Developers are working towards building a less computationally intensive design. Some, such as Ethereum co-founder Charles Hoskinson’s platform Cardano, use a ‘proof of stake’ mechanism as a more energy-efficient alternative to the ‘proof of work’ system currently used by most major blockchains to validate transactions and mine new tokens. While Ethereum is currently transitioning from proof of work to a proof of stake mechanism, a first in the cryptocurrency sector, a similar move is currently untenable for Bitcoin.

Until Ethereum’s migration is successful, the most sustainable option for proof of work blockchains is to fuel their computers using renewable energy. The use of sidechains – a separate but attached addition to a parent blockchain – is also a less energy-intensive development.

 

The future of art
Where NFT art is concerned, investors and collectors will follow digital artists to platforms where they decide to sell – and many artists are opting for ‘green’ NFTs, using platforms such as Hic et Nunc, an infrastructure built on the proof of stake Tezos blockchain. Peer-to-peer platforms make it easier for artists to be in contact with collectors, but that comes with its own challenges. While the NFT is largely a financial innovation, it is now a combination of speculators, investors and collectors who are buying NFT art and other collectibles. “At first, the cryptocurrency hoarders were trying to diversify their portfolios, and most of them didn’t collect art,” Fanny Lakoubay, a crypto-art advisor and collector, told World Finance.

Now, though headlines focus on memes and astronomically high outlying sales, a serious digital fine art market is developing.

While, financially, the blockchain drives towards decentralisation, it remains to be seen whether this model works for the fine art industry, where third parties such as galleries and auction houses play an important role in curation, sales, and maintaining the fine line between an artist’s accessibility and exclusivity.

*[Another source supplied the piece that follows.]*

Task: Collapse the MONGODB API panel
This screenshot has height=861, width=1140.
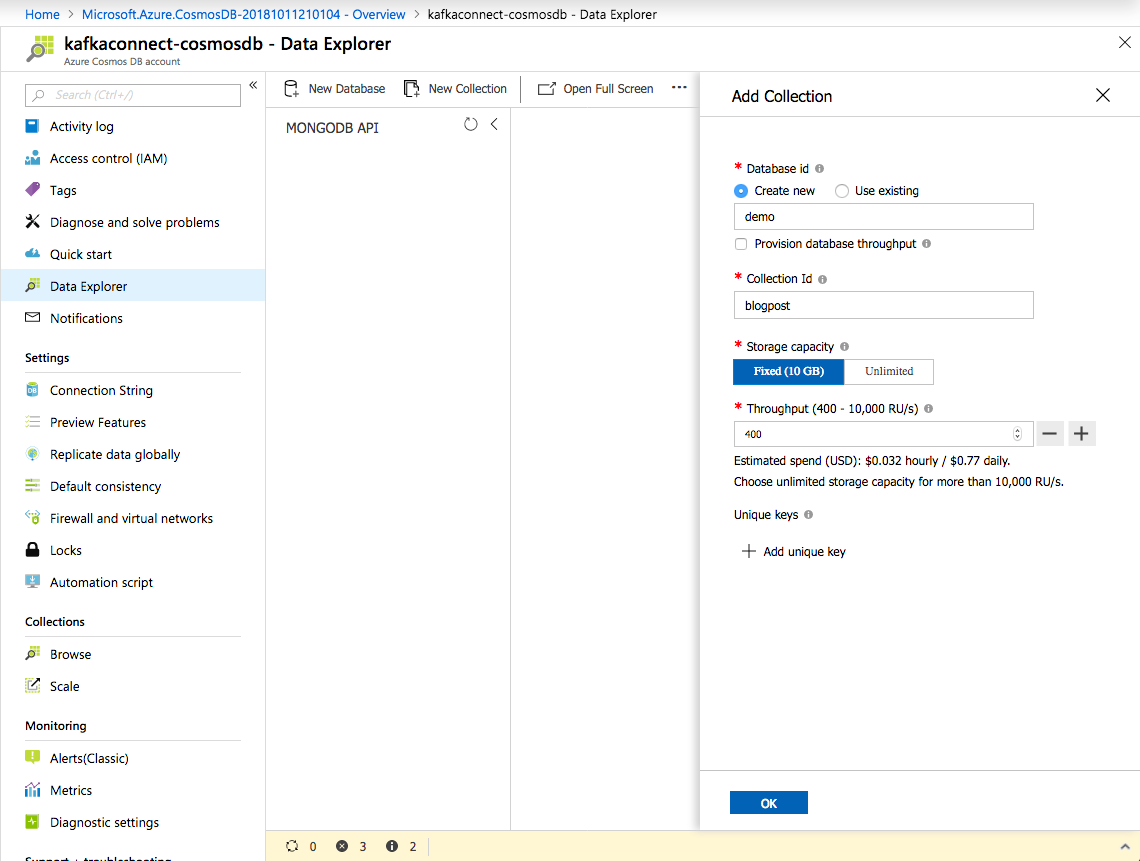Action: [x=495, y=123]
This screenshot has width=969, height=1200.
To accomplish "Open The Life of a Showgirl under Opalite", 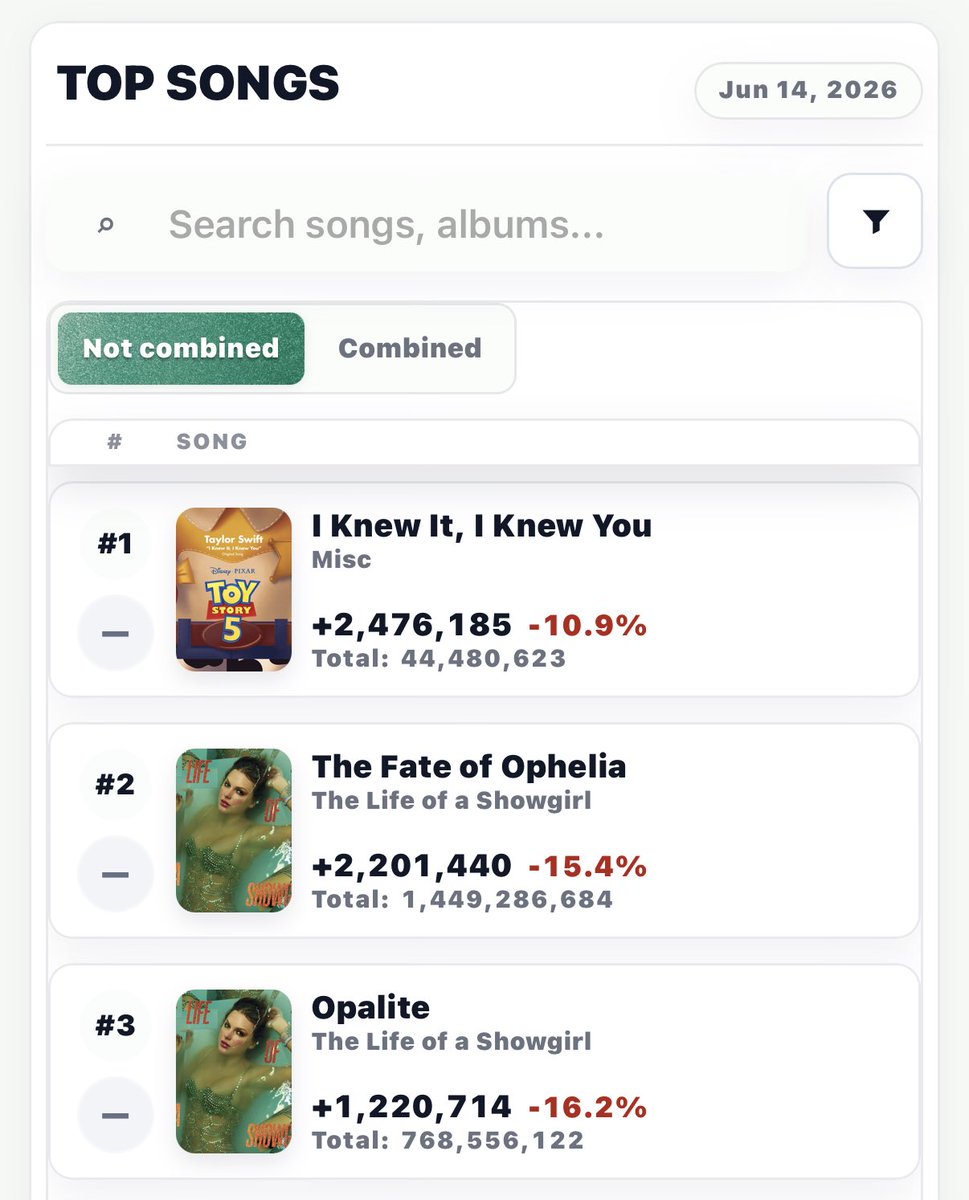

Though headlines focus on memes and astronomically high outlying sales, a serious digital fine art market is developing

Sales platforms for NFT art remain tech-dominated, though online galleries such as the Digital Art Museum and the Museum of Contemporary Digital Art are chronicling digital fine art as a cultural, not just financial, asset. In fact, artists are using NFT art itself to explain and explore blockchain technology, such as Primavera De Filippi’s sculpture Plantoid, a series of plant-like metal sculptures that each have an attached cryptocurrency wallet.

Viewers are invited to send cryptocurrency to the wallet of any sculpture they like; when a certain amount is reached, software automatically commissions another artist to create a new sculpture with its own digital wallet, and so on. De Filippi, who researches the legal implications of smart contracts at Harvard University, has not only integrated cryptocurrency into her piece, but used it to demonstrate how blockchains work. “It’s pushing the boundaries of what digital art can be,” Lakoubay says. “Not just a JPEG attached to a certificate of authenticity on the blockchain.”